The campaign to remove the Real Madrid coach, Manuel Pellegrini, has already begun following their Champions League elimination to Lyon in the Bernabéu last night.
Real, who spent £240m on players during the summer including Cristiano Ronaldo and Kaká, expected to fare better in a competition they have won a record nine times, and despite a vote of confidence from the club's director general, Jorge Valdano, the Spanish media appear to have made up their minds about the future of Pellegrini, launching a series of savage attacks on the Chilean coach.
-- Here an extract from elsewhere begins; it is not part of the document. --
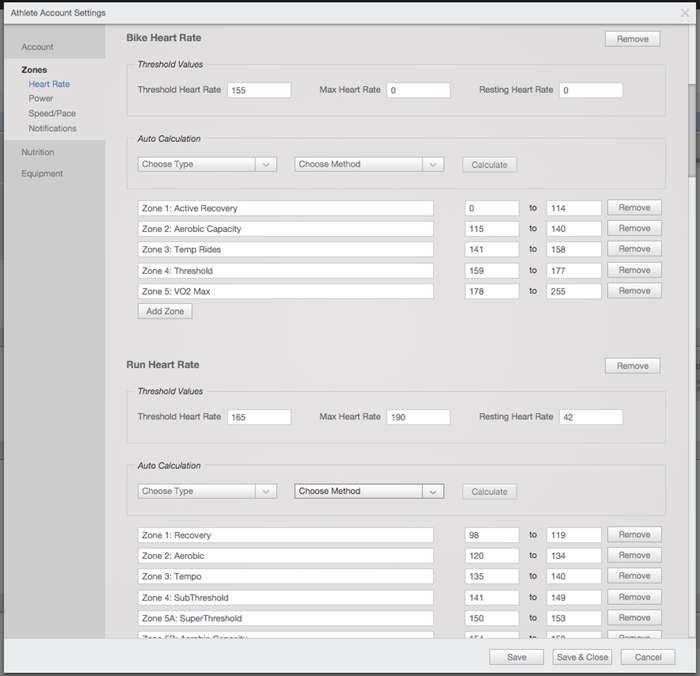Image resolution: width=700 pixels, height=676 pixels.
Task: Close the Athlete Account Settings dialog
Action: click(685, 13)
The front page of the influential Madrid-based newspaper Marca this morning says, "Adiós Champions, Adiós Pellegrini. Fuera", which translates as the unequivocal message, "Goodbye Champions [League], Goodbye Pellegrini. Out".
This is the sixth successive season Real Madrid have been knocked out at the first knockout stage of the Champions League and with the final to be held at the Bernabéu this defeat has been particularly hard to accept.
"You don't buy titles, you win them," the columnist José Samano wrote in El País following the last-16 defeat to Lyon.
"When the ball is in play it's the business of the players and Hollywood-style theatre is irrelevant," he added. "Everything is possible in sport except for those who consider the pitch a stock market."
The hyperbole reached new heights with the opinion of Orfeo Suárez in El Mundo. "The catastrophe suffered by this pharaonic Madrid team is as if an earthquake had destroyed the Valley of the Kings.
"Watching the competition to which they owe their legend from the sidelines will be their penitence and torment."
There was no let-up in ABC, where Julián Avila wrote about "stratospheric spending" accompanied by the headlines "Sixth galactic failure" and "More than €250 million down the drain".
"The jewel in the crown, Cristiano Ronaldo, Champions League finalist in the past two seasons, is out of the tournament at his first attempt in a white shirt," said Avila.
Elswhere, Carlos Marcote, writing in daily El Periódico, said Florentino Pérez, the Real president, had failed in his attempt "to bulldoze Madrid back to the summit of world soccer".
"Not even winning the league… will remove such a scandalous stain, the worst in the recent history of Madrid given the such lofty heights they were obliged to reach."